- Records from a pointing dataset:
★ ★ ★ ★ ★ ★ ★

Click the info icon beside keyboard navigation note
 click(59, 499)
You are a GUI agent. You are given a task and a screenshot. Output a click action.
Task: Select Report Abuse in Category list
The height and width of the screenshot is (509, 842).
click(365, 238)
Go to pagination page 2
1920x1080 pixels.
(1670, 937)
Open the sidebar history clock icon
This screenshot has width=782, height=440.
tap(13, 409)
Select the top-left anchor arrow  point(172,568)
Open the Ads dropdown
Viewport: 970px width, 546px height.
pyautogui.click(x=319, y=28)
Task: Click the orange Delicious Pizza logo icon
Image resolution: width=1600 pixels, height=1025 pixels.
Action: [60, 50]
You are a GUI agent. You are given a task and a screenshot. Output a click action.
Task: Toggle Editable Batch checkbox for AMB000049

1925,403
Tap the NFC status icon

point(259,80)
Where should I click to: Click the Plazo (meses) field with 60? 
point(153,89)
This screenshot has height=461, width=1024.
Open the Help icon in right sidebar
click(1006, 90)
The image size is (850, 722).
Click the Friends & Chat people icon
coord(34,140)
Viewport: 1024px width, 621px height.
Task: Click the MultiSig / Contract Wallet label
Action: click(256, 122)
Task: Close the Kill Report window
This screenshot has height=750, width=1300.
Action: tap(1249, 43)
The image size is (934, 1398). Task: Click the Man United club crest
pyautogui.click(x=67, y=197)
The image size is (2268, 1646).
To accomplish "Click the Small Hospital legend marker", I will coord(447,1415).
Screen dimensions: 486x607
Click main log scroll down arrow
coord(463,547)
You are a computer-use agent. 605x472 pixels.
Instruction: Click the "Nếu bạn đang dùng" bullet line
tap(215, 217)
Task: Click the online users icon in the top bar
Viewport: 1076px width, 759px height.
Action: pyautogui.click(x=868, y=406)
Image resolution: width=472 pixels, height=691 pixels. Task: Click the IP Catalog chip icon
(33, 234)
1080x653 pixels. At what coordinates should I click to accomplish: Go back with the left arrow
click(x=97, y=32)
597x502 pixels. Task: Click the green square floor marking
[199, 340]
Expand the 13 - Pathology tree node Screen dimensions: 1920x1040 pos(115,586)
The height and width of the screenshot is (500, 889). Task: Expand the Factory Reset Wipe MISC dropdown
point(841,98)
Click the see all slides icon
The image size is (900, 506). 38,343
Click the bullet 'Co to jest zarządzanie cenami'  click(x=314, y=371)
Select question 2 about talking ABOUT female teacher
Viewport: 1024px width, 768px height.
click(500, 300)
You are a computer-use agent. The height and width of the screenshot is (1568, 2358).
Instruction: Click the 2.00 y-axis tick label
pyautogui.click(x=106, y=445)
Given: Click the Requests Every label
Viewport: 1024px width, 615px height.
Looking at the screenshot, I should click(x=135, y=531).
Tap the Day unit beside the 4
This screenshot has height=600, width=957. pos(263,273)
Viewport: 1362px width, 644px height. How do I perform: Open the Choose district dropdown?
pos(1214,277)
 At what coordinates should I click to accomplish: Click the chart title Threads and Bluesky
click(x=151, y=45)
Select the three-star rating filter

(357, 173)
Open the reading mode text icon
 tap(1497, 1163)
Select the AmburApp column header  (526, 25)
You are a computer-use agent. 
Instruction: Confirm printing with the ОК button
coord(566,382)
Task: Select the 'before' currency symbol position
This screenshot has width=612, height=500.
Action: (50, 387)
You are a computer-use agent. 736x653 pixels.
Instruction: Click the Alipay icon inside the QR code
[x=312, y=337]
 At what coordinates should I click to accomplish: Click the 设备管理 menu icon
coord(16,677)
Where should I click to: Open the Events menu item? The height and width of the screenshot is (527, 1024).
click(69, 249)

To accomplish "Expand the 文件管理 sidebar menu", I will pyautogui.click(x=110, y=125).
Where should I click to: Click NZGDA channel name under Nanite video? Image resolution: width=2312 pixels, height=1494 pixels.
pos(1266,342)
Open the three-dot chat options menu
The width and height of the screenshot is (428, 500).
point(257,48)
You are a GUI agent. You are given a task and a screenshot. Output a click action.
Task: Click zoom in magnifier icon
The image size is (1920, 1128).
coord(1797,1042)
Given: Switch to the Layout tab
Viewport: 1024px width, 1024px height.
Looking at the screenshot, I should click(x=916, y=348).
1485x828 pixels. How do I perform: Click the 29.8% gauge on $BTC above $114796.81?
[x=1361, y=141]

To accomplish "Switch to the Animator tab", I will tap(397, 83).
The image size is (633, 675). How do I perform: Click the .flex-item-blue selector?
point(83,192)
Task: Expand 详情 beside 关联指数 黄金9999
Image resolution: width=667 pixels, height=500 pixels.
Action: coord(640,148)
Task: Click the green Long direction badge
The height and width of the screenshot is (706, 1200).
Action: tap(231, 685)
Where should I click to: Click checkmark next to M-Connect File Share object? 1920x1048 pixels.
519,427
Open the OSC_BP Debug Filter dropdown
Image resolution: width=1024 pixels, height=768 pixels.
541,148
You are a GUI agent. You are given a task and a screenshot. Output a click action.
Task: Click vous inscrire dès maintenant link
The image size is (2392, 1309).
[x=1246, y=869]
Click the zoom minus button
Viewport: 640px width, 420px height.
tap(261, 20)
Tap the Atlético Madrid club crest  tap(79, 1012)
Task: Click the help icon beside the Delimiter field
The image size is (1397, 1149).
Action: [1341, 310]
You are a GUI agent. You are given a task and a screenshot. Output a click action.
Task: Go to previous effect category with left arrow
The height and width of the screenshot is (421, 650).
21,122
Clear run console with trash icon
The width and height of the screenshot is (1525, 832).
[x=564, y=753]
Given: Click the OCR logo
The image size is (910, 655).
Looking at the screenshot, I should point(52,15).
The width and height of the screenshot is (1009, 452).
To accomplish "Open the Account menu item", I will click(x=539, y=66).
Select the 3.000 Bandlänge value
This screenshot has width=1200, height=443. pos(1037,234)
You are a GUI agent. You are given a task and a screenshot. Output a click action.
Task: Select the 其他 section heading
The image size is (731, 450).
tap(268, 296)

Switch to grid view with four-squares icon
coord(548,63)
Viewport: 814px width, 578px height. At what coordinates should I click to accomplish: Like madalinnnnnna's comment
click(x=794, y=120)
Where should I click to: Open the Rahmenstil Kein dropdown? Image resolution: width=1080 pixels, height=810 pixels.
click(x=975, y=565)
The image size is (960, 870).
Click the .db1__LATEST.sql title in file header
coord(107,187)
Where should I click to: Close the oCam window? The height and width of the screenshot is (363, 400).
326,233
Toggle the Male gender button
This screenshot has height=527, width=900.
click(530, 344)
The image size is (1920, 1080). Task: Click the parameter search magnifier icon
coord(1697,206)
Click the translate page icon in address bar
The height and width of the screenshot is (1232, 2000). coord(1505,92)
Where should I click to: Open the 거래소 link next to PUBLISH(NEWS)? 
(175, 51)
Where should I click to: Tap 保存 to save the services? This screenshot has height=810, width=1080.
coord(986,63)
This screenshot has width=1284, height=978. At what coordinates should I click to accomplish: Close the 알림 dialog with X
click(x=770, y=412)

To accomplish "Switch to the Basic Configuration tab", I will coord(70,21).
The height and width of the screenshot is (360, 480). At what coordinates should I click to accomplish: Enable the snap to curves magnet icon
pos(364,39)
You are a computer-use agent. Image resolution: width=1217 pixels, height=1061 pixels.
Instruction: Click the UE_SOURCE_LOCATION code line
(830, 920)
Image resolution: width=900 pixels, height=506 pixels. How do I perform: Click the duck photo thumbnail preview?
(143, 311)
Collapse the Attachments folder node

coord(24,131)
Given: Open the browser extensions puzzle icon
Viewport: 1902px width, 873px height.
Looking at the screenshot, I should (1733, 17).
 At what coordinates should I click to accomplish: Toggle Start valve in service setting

★ ★ ★ ★ ★ ★ ★

- TASK DIRECTIONS: List every line in the data above that contains the word "zoom", copying each line in full. Case counts.

- FINAL RESULT:
Task: Click zoom in magnifier icon
Click the zoom minus button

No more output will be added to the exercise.